The Guava Hash pack has an built-in bloom filter implementation that you can use as long as you provide funnel. You can get bloomfilter<t> by using the Create (Funnel Funnel, int expectedinsertions, double falsepositiveprobability) method, and the default false detection rate [ Falsepositiveprobability] is 3%. Bloomfilter<t> provides Boolean mightcontain (T) and void put (t), and their meanings are self-explanatory.

Bloomfilter<person> friends = Bloomfilter.create (Personfunnel, $, 0.01); for (person friend:friendslist) {    Friends.put (friend);} A long time later if (Friends.mightcontain (dude)) {    //dude is not a friend and the probability of running here is 1%    //Here we can trigger some asynchronous loading while doing further precise checking}
Hashing class

The hashing class provides a number of hash functions, as well as tool methods for operating Hashcode objects.

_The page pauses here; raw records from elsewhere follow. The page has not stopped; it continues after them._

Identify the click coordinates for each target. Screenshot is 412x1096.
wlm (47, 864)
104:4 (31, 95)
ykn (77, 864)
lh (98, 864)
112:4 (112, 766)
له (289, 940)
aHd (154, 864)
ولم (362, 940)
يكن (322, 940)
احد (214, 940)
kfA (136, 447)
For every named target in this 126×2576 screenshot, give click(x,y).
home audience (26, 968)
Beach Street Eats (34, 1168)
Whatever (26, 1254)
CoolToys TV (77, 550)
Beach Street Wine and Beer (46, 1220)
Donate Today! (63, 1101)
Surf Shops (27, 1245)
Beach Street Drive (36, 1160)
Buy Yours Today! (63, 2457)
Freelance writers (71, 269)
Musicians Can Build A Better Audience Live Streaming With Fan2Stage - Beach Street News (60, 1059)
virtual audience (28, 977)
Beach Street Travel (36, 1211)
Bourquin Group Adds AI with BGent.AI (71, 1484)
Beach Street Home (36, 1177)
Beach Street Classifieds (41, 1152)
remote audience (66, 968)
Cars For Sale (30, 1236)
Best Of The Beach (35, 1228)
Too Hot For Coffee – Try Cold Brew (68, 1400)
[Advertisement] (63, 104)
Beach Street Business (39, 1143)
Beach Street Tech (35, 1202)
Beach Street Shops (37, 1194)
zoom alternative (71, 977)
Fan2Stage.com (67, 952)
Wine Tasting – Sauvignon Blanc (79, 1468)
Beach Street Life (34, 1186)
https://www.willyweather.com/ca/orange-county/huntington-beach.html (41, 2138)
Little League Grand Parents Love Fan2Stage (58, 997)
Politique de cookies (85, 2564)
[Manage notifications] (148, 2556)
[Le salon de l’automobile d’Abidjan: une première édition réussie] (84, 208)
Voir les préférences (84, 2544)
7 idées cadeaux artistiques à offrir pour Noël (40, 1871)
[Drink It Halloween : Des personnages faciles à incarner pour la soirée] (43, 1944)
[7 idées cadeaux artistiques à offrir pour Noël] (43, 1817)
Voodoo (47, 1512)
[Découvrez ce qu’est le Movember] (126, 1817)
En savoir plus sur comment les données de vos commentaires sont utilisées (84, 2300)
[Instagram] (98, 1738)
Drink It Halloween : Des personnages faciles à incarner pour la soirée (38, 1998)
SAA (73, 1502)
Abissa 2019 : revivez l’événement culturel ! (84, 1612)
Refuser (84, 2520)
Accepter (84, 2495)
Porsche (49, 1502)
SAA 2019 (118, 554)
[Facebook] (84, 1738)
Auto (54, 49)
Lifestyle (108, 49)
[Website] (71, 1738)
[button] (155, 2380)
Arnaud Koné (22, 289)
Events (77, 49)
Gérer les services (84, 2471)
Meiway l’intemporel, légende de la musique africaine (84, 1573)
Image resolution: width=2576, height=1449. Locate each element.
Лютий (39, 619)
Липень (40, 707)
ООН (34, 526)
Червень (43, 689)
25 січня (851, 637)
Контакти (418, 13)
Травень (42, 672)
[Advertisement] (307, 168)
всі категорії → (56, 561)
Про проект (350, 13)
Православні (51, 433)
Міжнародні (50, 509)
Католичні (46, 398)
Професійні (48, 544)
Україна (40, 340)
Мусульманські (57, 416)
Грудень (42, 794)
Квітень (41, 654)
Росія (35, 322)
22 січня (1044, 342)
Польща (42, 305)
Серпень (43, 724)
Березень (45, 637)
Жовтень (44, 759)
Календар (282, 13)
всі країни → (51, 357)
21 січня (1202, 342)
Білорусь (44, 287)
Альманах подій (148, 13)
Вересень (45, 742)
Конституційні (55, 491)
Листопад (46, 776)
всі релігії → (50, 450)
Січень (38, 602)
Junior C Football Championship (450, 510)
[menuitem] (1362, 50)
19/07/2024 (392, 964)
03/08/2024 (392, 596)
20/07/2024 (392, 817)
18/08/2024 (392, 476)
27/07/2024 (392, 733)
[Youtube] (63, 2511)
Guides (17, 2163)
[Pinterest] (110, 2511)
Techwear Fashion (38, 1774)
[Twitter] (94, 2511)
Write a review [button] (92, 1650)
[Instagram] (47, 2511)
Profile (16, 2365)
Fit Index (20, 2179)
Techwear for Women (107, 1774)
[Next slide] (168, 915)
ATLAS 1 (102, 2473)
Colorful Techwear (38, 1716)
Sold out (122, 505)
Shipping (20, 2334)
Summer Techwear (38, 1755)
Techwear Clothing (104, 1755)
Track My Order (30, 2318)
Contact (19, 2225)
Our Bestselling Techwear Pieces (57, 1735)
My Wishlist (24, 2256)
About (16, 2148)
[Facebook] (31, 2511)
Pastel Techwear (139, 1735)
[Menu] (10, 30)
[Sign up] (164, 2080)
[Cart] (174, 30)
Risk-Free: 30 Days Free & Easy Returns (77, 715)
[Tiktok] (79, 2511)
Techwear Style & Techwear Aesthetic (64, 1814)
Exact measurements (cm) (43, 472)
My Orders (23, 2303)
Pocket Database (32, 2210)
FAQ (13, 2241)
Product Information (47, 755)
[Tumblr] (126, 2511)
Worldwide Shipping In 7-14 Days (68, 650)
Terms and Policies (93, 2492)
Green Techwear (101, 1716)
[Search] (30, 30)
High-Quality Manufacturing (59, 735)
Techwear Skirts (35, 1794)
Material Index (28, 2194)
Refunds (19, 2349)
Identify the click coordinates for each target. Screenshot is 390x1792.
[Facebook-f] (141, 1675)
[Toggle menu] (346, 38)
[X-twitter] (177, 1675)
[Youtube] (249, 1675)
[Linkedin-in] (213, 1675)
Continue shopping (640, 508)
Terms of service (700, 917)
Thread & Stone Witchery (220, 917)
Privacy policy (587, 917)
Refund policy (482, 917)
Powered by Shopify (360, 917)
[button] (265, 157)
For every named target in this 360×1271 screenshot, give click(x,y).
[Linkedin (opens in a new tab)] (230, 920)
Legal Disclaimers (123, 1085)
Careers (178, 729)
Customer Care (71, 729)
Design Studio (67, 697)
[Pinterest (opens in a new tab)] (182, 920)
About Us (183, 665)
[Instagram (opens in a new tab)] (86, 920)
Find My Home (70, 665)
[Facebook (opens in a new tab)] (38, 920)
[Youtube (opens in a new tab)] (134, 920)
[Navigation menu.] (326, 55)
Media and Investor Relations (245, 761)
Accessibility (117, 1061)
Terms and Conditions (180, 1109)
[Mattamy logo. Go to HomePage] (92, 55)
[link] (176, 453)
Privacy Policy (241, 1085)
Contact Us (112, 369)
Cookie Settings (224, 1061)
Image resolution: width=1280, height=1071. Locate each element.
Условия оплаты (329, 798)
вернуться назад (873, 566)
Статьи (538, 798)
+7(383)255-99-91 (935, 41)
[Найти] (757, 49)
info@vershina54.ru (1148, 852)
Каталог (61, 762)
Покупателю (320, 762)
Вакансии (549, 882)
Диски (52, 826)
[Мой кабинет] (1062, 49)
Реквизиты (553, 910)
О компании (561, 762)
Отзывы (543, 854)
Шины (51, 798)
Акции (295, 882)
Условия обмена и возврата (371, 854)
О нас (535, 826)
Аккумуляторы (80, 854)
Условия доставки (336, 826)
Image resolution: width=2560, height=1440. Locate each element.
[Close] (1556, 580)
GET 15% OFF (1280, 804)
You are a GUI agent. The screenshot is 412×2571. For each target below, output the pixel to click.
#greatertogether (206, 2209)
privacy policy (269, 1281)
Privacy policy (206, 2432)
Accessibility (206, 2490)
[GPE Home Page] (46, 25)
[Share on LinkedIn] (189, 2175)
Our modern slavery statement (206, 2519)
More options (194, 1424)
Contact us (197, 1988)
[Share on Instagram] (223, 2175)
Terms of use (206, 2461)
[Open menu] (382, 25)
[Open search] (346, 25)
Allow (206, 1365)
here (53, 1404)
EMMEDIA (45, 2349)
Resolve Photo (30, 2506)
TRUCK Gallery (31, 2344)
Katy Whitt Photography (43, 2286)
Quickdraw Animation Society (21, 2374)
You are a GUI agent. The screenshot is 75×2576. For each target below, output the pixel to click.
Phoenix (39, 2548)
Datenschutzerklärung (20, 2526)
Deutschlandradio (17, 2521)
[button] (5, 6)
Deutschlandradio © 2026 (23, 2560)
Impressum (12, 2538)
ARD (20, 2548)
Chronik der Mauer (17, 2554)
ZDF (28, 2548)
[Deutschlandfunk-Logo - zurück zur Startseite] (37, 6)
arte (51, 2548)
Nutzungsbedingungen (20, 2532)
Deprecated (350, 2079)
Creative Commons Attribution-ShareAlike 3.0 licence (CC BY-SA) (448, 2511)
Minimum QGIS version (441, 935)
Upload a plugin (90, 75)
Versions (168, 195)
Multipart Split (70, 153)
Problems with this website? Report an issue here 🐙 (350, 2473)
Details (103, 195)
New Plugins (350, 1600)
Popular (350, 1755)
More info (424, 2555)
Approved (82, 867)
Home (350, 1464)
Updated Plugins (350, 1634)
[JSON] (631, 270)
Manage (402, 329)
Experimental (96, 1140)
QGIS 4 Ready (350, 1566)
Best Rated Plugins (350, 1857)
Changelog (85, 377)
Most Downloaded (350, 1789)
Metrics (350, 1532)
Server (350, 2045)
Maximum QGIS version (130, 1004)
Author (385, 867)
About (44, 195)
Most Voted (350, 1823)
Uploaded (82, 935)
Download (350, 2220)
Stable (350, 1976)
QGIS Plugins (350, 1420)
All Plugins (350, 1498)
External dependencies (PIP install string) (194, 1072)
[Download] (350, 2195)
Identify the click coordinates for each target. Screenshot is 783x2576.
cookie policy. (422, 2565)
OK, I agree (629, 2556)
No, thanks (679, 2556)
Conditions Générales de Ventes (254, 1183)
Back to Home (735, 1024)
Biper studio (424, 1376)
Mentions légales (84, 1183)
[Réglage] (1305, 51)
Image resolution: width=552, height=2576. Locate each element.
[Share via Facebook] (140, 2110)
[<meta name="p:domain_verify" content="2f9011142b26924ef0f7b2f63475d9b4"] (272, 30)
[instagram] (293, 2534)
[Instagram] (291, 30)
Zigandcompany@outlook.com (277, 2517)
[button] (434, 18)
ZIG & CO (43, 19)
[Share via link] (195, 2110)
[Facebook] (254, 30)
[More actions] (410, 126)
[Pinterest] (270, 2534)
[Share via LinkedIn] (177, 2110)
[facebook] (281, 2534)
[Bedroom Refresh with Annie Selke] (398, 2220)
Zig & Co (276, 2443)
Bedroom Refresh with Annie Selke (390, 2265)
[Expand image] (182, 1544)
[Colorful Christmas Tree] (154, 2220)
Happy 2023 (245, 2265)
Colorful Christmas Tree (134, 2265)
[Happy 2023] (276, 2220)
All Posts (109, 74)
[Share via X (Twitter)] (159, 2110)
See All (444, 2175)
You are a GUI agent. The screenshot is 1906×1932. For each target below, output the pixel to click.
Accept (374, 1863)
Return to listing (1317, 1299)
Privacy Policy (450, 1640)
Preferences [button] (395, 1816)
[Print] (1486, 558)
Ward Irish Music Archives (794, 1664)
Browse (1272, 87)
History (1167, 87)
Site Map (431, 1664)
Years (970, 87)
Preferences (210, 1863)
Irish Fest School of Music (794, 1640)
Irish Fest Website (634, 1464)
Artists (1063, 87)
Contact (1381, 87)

The provided hash function
MD5 () murmur3_128 () Murmur3_32 () SHA1 ()
SHA256 () SHA512 () Goodfasthash (int bits)
Hashcode Operations
Method Describe
hashcode combineordered (iterable To join the hash code in an orderly manner, if the two hash sets are the same as the hash code that is joined by the method, the elements of the hash set may be of equal order
Hashcode combineunordered (iterable To join the hash code in an unordered manner, if the two hash sets are the same as the hash code that is joined by the method, then the elements of the hash set may be equal in some sort
int Consistenthash (hashcode, int buckets) Returns a consistent hash value for the given bucket size. This method guarantees a minimum consistent hash value when the bucket grows. See consistent hashes.

original articles, reproduced please specify: reproduced from the Concurrent programming network –ifeve.com This article link address: [Google Guava] 10-hash

Guava 10-Hash

Contact Us

The content source of this page is from Internet, which doesn't represent Alibaba Cloud's opinion; products and services mentioned on that page don't have any relationship with Alibaba Cloud. If the content of the page makes you feel confusing, please write us an email, we will handle the problem within 5 days after receiving your email.

If you find any instances of plagiarism from the community, please send an email to: info-contact@alibabacloud.com and provide relevant evidence. A staff member will contact you within 5 working days.

A Free Trial That Lets You Build Big!

Start building with 50+ products and up to 12 months usage for Elastic Compute Service

  • Sales Support

    1 on 1 presale consultation

  • After-Sales Support

    24/7 Technical Support 6 Free Tickets per Quarter Faster Response

  • Alibaba Cloud offers highly flexible support services tailored to meet your exact needs.